▶ Data provided
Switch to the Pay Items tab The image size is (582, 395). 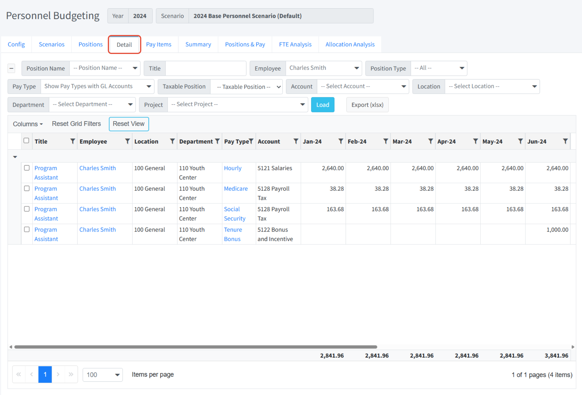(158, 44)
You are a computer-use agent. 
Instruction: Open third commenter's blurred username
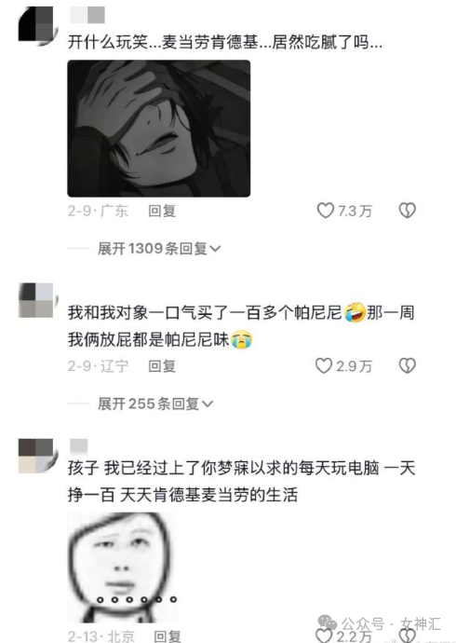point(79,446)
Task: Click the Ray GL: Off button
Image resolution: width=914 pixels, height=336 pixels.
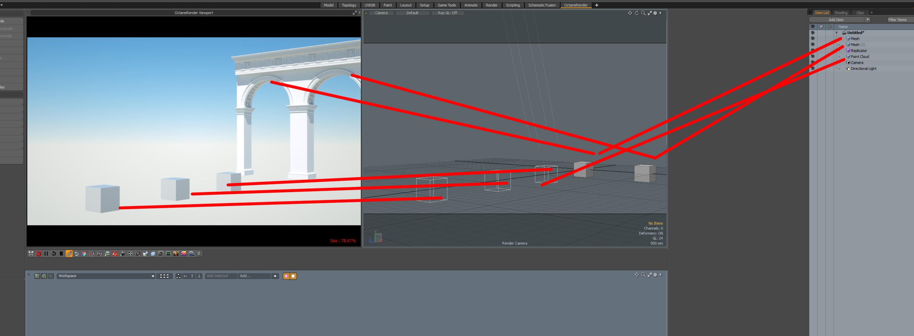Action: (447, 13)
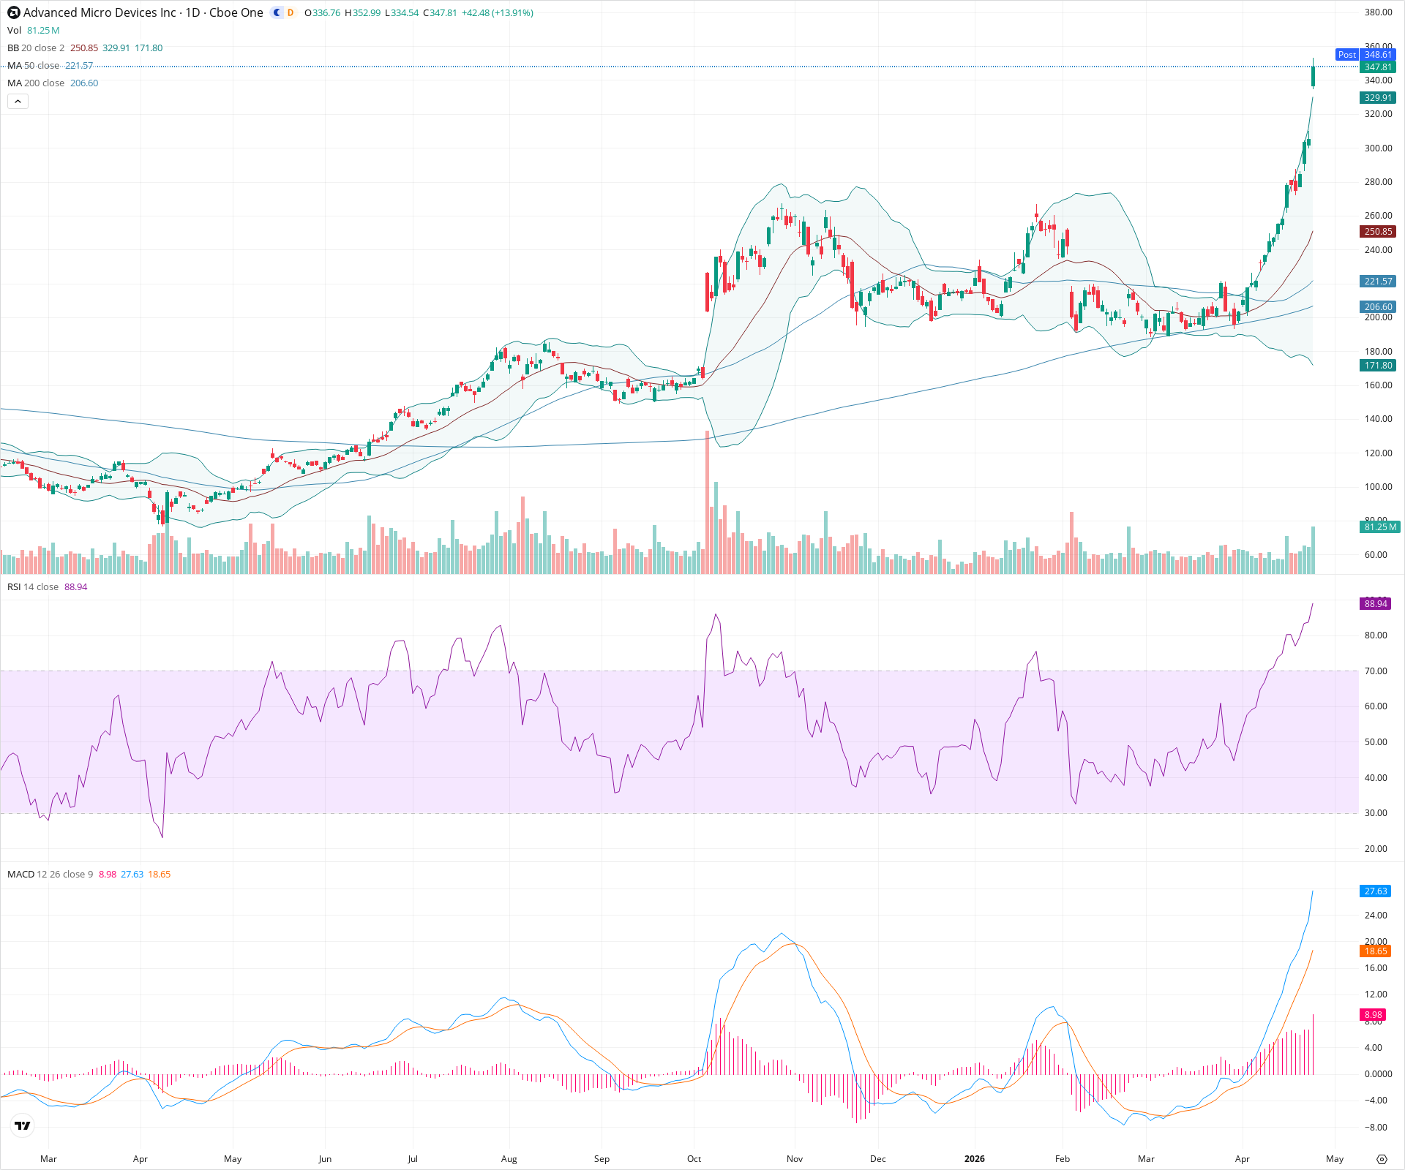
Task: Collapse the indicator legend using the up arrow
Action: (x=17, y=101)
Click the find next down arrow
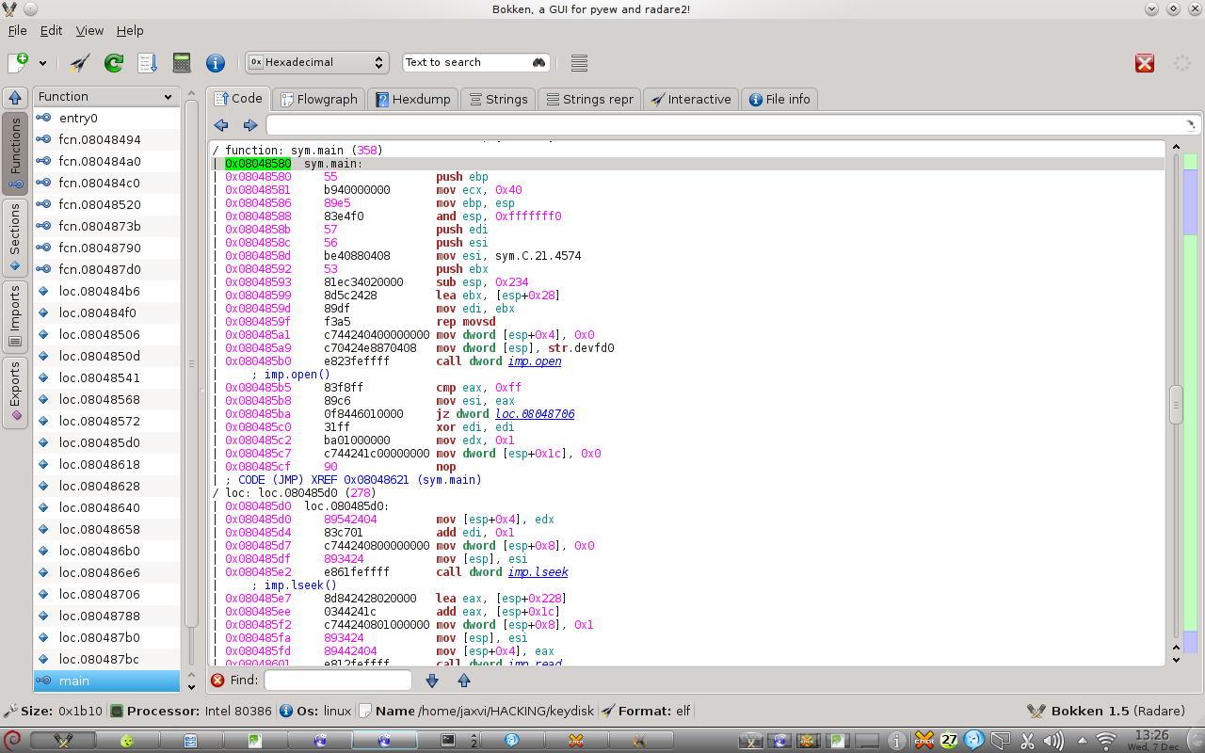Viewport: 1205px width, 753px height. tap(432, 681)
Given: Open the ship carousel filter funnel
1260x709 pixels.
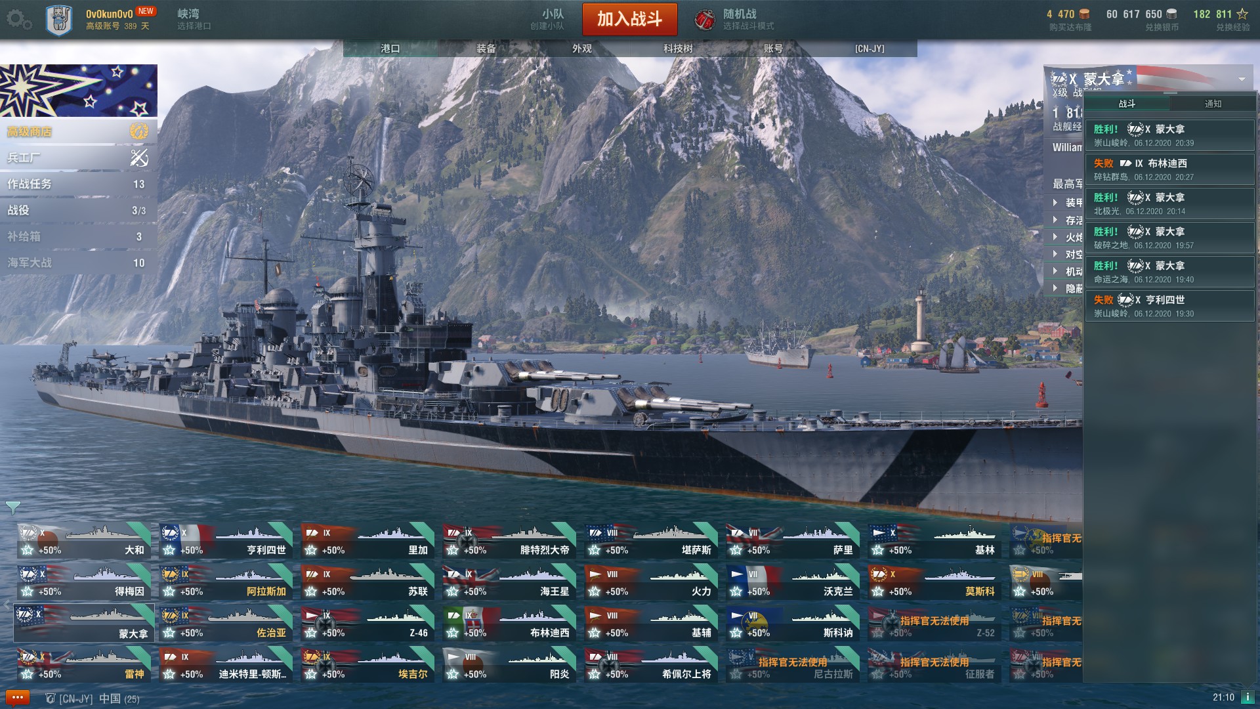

▶ Task objective
Which lines of the data above contain the word "Click", with case counting? Copy each of those lines out in full.

▶ Answer to the task
Task: Click the Ray GL: Off button
Click the find next down arrow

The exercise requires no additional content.